I'm trying to get it this way but I can't reach it. Could you be more specific? What does it mean slightly? Do I have to add 1 to both sides of the equation? Thanks
Thanks! I was beginning to believe that it was a wrong method. Now I know it can be solved that way.
And I remember I did something like what you're saying , if you could lend me some more information...
:smile:
It's just that this equation can be expressed in this way
Atan^2(x)+Btan(x)+C=0
This is much more pretty than the quartic.

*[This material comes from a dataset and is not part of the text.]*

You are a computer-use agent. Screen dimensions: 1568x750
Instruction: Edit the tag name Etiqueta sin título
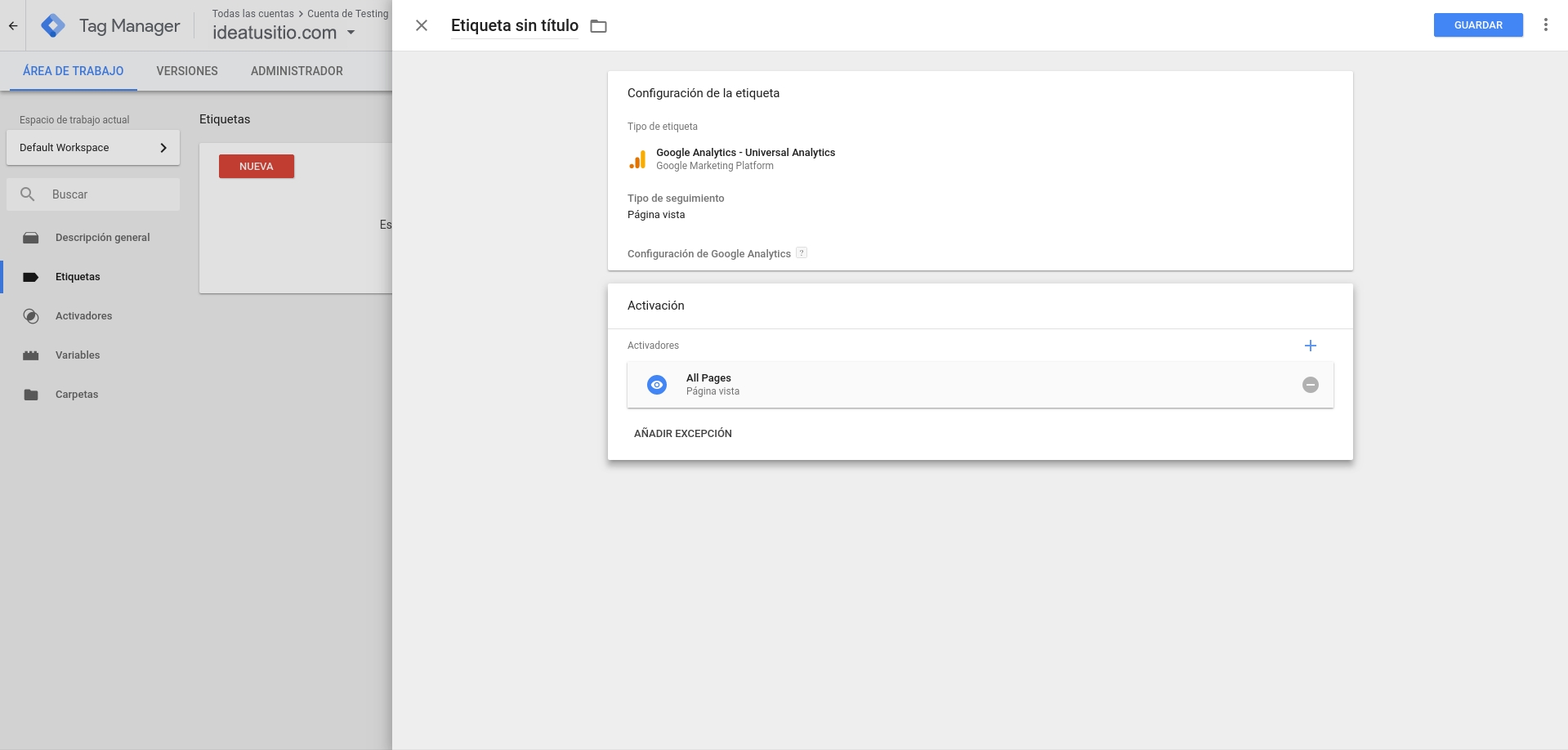(x=514, y=25)

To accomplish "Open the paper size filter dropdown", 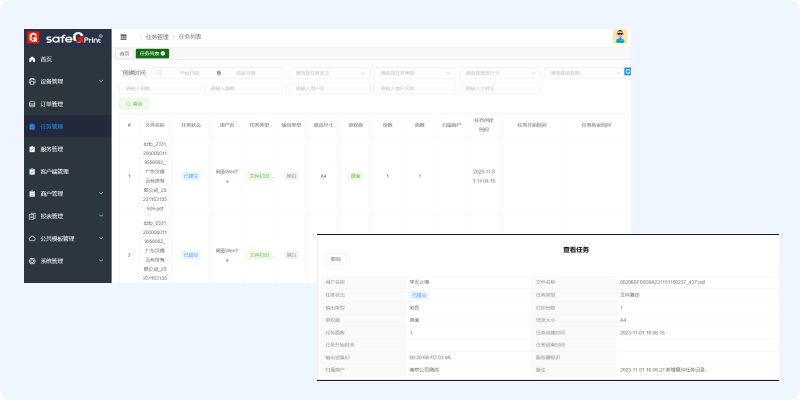I will click(x=498, y=73).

Other reason is that t's not easy to solve the quartic because of the 2aby factor.
Other way I've tried is this
we call
x = tan^(-1)(y)
then
ay/sqrt(1+y^2)+b/sqrt(1+y^2)+cy=0
ay+b+cy*sqrt(1+y^2)=0
ay+b=-cy*sqrt(1+y^2)
a^2y^2+2aby+b^2=c^2y^2(1+y^2)
a^2y^2+2aby+b^2=c^2y^2+c^2y^4...
I'm trying:
asin(x)+bcos(x)=-ctan(x)
a^2sin^2(x)+2absin(x)cos(x)+b^2cos^2(x)=c^2sin^2(x)/cos^2(x)
I know I have to quit the sin(x)cos(x) term, how to do it? Please, give me some ideas, I'll thank you a lot.
I need help in solving this equation
asenx+bcosx+ctanx=0
I solved it a few years ago but now I don't remember the right process.. The solution has to be in this way
Atan^2(x)+Btan(x)+C=0
where A = f(a,b,c), B = g(a,b,c) and C = h(a,b,c)
Thanks in advance